# [TASK BRIEF]
Search the listing below for the line containing "You are a GUI agent. The screenshot is 1086×2576.". From there through the line containing "Oper & Operette (319, 55)", transcribe every line exactly, both ends included.

# [DATA EXTRACTS]
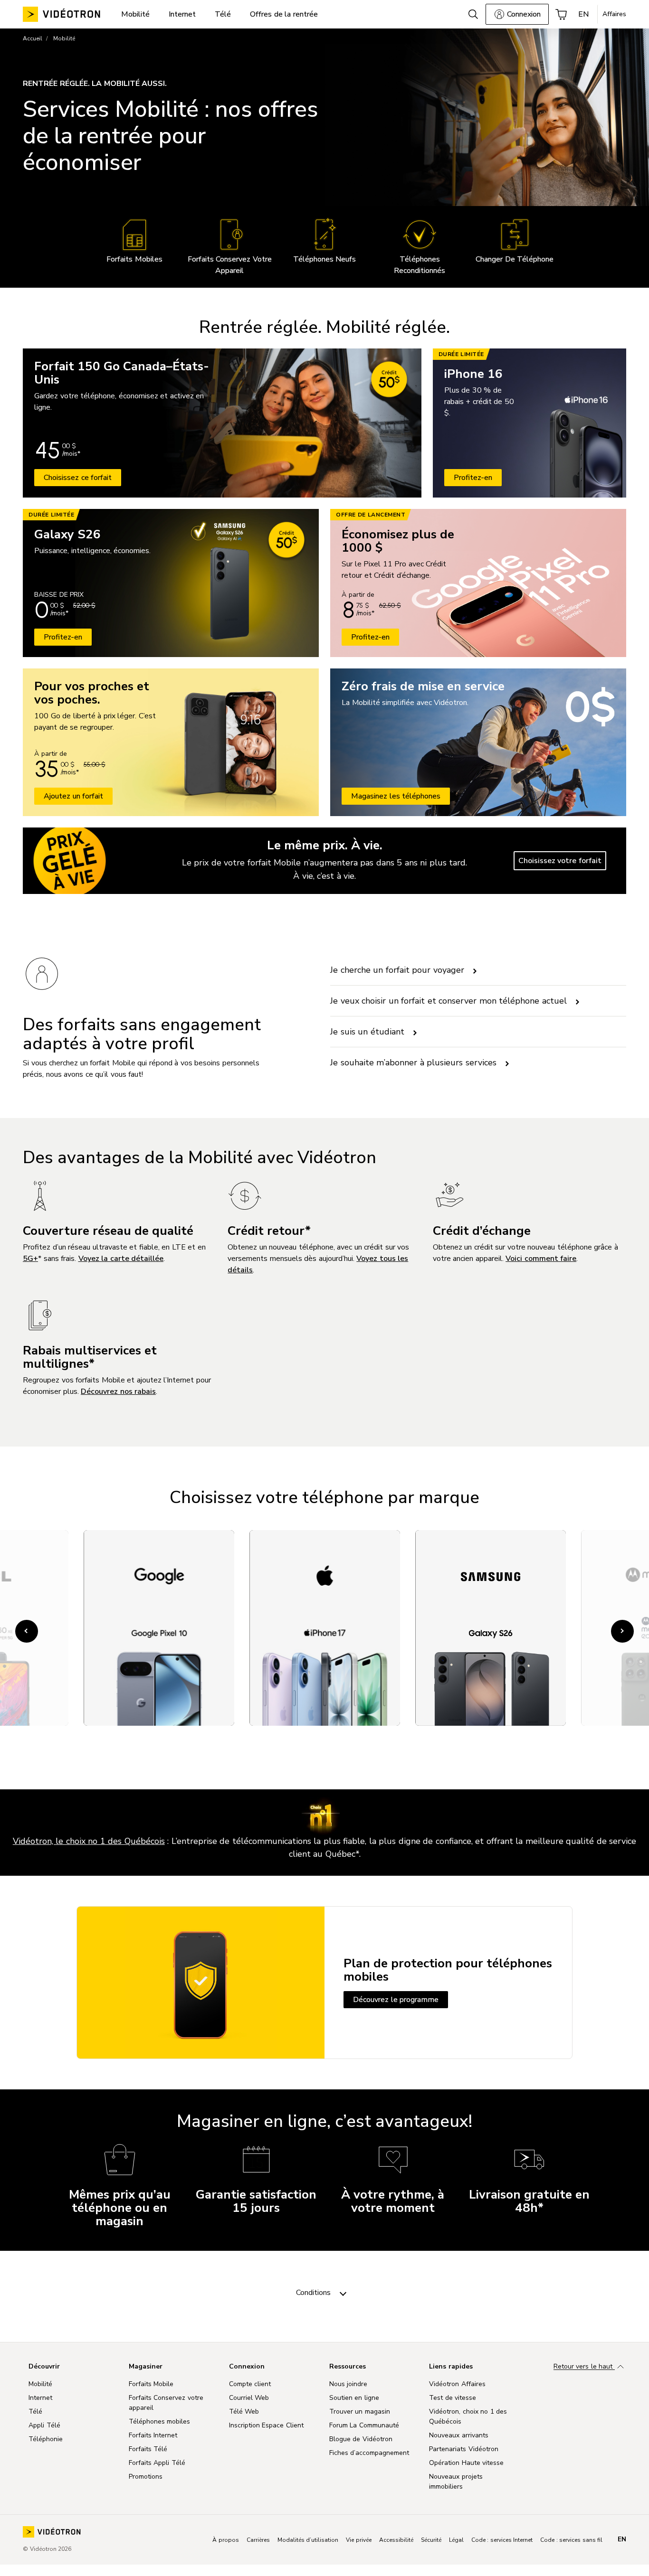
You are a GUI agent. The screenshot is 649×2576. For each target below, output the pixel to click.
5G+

---

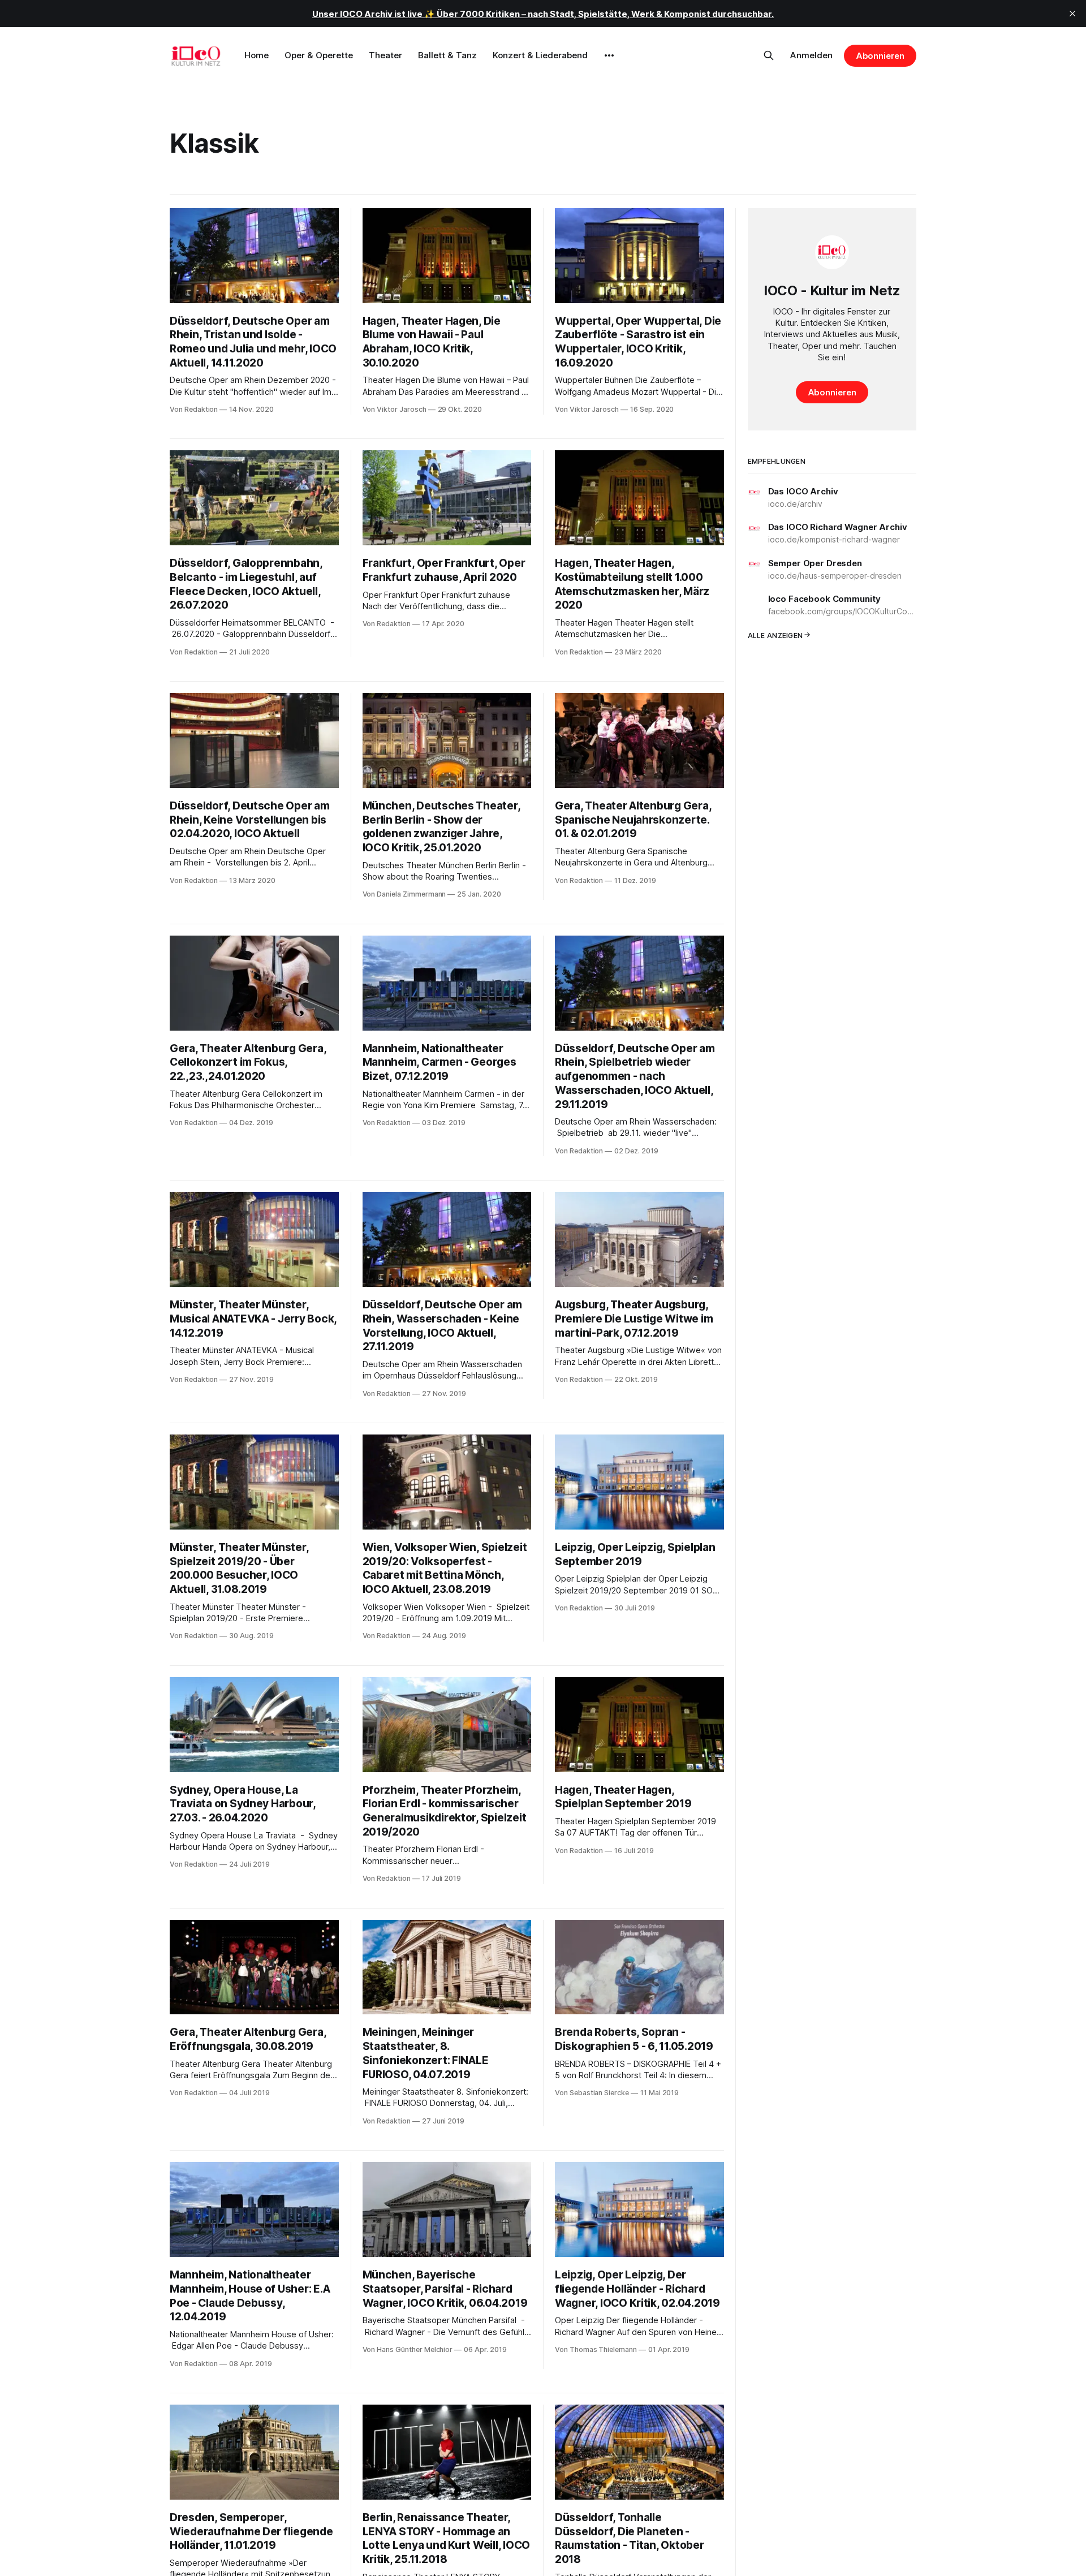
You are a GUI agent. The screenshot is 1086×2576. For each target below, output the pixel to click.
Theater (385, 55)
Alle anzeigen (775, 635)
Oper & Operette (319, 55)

# [OUTPUT BELOW]
You are a GUI agent. The screenshot is 1086×2576. For each target below, output the pixel to click.
Theater (385, 55)
Alle anzeigen (775, 635)
Oper & Operette (319, 55)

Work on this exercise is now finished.